DATA IN THIS EXERCISE below:
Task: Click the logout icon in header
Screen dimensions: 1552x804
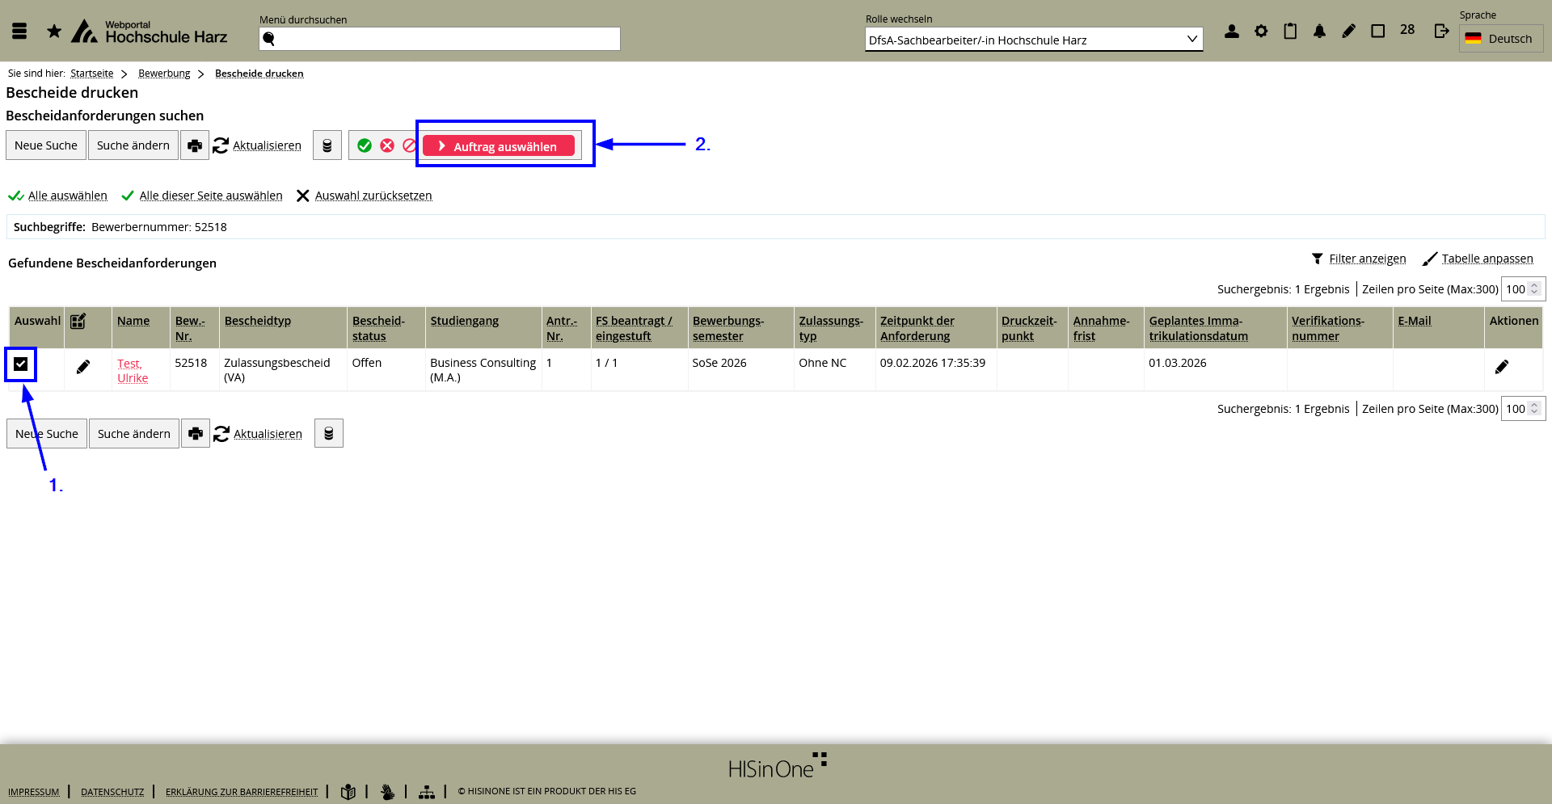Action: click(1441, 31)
End of DATA IN THIS EXERCISE.
DATA IN THIS EXERCISE below:
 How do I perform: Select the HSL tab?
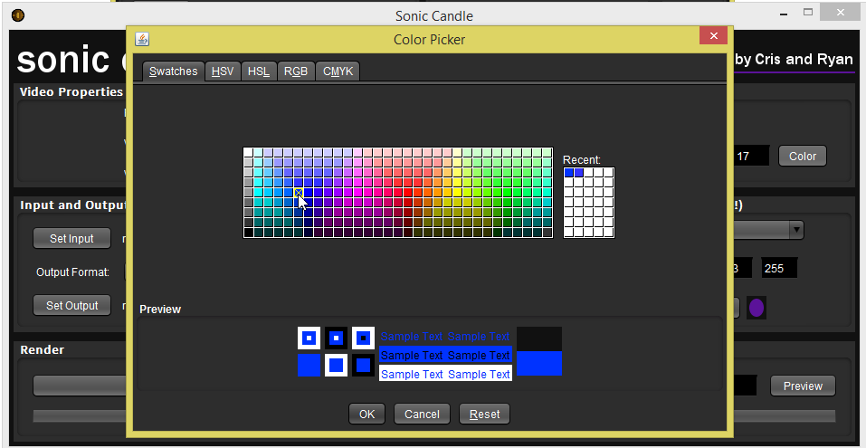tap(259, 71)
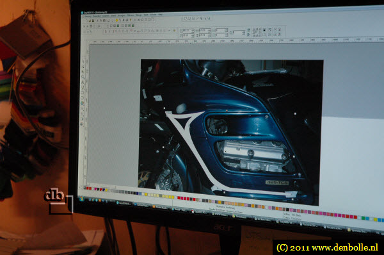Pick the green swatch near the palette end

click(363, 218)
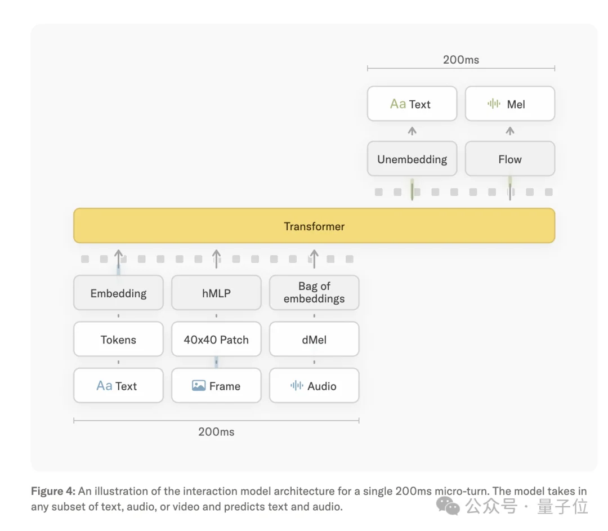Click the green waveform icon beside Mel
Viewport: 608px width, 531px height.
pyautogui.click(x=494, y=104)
End of DATA IN THIS EXERCISE.
DATA IN THIS EXERCISE below:
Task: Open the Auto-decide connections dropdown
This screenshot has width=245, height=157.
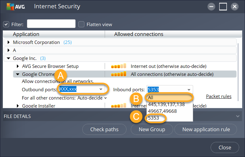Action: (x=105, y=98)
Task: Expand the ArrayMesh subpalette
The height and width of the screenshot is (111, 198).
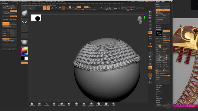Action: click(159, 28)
End of DATA IN THIS EXERCISE.
DIRECTIONS >>
Across the entries above, how many lines carry the word "Task"? Write only the number.

ANSWER BOX >>
3